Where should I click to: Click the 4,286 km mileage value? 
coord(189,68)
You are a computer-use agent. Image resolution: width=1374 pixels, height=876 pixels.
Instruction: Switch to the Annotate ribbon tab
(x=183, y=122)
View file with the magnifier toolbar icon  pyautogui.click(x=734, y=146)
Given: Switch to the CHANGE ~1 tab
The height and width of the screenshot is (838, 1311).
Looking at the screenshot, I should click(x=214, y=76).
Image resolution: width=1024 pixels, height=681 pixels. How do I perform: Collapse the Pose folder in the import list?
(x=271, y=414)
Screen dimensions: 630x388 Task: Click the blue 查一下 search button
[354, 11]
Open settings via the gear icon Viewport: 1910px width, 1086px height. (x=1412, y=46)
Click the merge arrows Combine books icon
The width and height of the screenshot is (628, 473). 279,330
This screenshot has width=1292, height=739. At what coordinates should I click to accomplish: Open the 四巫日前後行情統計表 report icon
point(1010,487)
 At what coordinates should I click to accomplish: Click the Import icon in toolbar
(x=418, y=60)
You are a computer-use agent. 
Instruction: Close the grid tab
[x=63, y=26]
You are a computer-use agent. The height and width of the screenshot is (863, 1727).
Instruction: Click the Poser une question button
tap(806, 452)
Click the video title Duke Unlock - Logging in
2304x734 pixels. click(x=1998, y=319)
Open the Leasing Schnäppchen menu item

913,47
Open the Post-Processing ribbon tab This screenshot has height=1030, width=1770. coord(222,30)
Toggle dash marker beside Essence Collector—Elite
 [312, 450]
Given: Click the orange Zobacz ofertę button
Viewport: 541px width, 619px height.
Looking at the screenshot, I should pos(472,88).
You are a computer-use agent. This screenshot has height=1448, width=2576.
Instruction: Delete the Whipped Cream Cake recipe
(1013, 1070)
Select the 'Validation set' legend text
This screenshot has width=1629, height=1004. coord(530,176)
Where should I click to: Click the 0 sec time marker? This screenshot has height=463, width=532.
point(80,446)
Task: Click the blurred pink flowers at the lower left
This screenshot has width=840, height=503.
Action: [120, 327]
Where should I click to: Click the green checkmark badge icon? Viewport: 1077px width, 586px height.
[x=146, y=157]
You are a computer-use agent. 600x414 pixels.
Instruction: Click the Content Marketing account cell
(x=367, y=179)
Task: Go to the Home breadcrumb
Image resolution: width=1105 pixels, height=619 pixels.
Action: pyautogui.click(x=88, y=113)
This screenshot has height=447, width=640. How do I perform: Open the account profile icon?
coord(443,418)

What needs to be done. Print exactly, and only, the lines from the line containing "Viewport: 541px width, 619px height." through the final line of the records, both included.

Written response.
Viewport: 541px width, 619px height.
Looking at the screenshot, I should pos(472,88).
You are a computer-use agent. This screenshot has height=1448, width=2576.
Instruction: Delete the Whipped Cream Cake recipe
(1013, 1070)
Select the 'Validation set' legend text
This screenshot has width=1629, height=1004. coord(530,176)
Where should I click to: Click the 0 sec time marker? This screenshot has height=463, width=532.
point(80,446)
Task: Click the blurred pink flowers at the lower left
This screenshot has width=840, height=503.
Action: [120, 327]
Where should I click to: Click the green checkmark badge icon? Viewport: 1077px width, 586px height.
[x=146, y=157]
You are a computer-use agent. 600x414 pixels.
Instruction: Click the Content Marketing account cell
(x=367, y=179)
Task: Go to the Home breadcrumb
Image resolution: width=1105 pixels, height=619 pixels.
Action: pyautogui.click(x=88, y=113)
This screenshot has height=447, width=640. How do I perform: Open the account profile icon?
coord(443,418)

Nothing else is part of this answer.